Restate the opening lines of the material below word for word, stopping after the line that contains "Task: Close All Clients button".
═══ DATA PROVIDED
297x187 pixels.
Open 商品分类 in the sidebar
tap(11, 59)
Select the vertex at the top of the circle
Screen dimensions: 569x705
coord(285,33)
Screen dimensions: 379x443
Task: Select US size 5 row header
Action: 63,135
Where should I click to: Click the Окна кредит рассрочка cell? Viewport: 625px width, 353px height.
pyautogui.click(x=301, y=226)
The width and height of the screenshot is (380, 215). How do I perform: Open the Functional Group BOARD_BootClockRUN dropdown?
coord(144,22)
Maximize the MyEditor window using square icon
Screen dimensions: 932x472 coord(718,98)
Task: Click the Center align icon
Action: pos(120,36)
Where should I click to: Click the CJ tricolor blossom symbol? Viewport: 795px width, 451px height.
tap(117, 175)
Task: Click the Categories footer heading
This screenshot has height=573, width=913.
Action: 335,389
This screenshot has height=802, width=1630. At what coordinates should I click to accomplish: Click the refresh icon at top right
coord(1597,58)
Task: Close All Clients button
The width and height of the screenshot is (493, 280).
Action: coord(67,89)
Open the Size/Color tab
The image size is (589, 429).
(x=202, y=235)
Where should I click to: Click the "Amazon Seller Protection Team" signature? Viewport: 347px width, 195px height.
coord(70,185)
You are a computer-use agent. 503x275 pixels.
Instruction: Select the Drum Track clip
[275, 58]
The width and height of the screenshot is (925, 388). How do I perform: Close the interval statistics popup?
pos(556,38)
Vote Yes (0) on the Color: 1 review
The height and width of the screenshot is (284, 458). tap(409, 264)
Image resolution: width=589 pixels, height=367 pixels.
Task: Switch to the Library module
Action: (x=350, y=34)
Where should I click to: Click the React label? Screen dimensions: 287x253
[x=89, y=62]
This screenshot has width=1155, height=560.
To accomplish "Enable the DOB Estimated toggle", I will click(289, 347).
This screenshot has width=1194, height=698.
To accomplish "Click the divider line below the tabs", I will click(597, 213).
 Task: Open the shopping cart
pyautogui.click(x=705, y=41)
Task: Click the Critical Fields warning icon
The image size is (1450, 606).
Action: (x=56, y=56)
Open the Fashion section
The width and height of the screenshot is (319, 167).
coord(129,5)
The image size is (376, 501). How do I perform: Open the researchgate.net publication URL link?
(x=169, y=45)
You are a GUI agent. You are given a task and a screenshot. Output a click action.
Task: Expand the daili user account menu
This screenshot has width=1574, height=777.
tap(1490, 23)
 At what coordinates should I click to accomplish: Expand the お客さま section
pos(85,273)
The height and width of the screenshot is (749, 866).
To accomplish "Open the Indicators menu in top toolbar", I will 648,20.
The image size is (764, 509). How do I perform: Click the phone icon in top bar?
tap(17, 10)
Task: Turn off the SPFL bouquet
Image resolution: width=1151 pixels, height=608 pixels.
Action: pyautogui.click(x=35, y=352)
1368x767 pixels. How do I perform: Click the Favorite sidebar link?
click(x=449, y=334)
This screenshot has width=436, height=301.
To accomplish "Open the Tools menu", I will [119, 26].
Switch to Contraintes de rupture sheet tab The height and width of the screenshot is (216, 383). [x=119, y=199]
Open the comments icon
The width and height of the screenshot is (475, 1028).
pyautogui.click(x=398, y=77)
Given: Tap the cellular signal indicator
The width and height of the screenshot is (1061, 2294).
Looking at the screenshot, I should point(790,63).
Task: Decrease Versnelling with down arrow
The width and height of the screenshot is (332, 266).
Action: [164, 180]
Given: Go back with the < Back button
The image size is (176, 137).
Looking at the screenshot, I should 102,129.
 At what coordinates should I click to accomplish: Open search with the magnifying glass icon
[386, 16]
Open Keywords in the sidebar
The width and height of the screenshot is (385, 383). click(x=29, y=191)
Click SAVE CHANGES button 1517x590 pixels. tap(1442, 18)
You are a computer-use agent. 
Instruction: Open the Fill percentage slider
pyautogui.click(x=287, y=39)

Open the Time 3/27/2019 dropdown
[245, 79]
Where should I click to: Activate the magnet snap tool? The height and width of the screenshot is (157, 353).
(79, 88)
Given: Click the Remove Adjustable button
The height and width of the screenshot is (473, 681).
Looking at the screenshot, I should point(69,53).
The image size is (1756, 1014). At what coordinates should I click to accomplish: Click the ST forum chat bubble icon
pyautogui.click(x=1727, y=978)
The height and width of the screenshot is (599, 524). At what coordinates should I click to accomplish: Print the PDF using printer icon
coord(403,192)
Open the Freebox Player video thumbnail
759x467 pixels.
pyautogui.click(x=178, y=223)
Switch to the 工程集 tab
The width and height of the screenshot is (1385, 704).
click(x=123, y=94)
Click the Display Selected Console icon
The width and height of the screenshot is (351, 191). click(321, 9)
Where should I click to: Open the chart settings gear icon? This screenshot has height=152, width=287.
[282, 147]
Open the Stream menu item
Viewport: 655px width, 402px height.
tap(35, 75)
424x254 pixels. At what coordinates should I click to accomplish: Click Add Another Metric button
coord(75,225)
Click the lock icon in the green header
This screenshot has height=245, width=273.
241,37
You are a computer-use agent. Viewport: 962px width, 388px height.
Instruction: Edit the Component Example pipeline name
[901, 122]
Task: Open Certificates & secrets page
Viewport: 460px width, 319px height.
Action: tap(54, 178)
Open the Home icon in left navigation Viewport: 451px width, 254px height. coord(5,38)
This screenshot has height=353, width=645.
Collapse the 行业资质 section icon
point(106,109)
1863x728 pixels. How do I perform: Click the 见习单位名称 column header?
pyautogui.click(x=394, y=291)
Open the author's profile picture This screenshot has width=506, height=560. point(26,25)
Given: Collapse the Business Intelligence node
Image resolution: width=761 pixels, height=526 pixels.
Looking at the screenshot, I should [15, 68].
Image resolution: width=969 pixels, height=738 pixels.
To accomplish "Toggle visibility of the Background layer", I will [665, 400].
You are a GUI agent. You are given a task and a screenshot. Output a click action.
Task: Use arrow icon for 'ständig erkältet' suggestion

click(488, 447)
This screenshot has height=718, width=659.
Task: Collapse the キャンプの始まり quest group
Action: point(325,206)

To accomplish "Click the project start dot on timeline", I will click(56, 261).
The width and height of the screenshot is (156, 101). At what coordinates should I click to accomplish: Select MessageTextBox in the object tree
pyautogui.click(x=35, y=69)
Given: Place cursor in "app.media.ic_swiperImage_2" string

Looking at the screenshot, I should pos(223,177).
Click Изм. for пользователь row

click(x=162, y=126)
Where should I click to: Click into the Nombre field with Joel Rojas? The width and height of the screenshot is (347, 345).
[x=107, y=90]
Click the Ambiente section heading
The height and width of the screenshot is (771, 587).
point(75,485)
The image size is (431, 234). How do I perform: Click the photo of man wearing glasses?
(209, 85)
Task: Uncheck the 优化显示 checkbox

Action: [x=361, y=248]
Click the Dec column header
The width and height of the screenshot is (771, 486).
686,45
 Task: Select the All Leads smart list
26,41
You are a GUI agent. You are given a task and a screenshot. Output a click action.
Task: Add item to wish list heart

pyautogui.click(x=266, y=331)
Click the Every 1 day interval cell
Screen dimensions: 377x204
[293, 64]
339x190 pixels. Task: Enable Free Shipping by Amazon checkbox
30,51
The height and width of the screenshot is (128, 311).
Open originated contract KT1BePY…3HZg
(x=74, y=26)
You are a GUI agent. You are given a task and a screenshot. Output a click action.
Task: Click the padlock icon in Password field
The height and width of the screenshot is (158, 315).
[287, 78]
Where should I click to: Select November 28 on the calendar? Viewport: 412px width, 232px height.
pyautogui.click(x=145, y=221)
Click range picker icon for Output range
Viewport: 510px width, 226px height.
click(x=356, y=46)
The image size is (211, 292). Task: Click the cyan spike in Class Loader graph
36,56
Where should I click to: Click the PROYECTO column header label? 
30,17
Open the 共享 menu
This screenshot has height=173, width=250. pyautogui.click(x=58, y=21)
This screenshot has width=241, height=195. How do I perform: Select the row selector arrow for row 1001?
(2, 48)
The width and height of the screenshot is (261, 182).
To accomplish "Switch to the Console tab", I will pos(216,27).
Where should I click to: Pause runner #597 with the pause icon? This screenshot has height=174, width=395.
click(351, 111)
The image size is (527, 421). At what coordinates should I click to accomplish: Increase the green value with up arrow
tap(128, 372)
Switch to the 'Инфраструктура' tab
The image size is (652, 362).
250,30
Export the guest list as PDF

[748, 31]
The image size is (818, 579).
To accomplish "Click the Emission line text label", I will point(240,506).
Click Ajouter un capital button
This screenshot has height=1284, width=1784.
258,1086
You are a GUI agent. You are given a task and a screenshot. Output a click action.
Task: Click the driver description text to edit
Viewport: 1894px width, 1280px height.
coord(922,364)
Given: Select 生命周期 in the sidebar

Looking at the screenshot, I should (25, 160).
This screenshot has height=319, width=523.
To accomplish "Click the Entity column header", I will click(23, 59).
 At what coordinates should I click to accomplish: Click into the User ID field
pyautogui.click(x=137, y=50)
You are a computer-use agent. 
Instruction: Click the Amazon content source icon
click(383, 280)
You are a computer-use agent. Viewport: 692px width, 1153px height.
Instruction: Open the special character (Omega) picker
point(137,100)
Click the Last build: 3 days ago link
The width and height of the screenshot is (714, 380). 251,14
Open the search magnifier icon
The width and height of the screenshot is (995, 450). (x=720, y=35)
══════
WRITTEN RESPONSE
297x187 pixels.
Open 商品分类 in the sidebar
tap(11, 59)
Select the vertex at the top of the circle
Screen dimensions: 569x705
coord(285,33)
Screen dimensions: 379x443
Task: Select US size 5 row header
Action: 63,135
Where should I click to: Click the Окна кредит рассрочка cell? Viewport: 625px width, 353px height.
pyautogui.click(x=301, y=226)
The width and height of the screenshot is (380, 215). How do I perform: Open the Functional Group BOARD_BootClockRUN dropdown?
coord(144,22)
Maximize the MyEditor window using square icon
Screen dimensions: 932x472 coord(718,98)
Task: Click the Center align icon
Action: pos(120,36)
Where should I click to: Click the CJ tricolor blossom symbol? Viewport: 795px width, 451px height.
tap(117, 175)
Task: Click the Categories footer heading
This screenshot has height=573, width=913.
Action: 335,389
This screenshot has height=802, width=1630. At what coordinates should I click to accomplish: Click the refresh icon at top right
coord(1597,58)
Task: Close All Clients button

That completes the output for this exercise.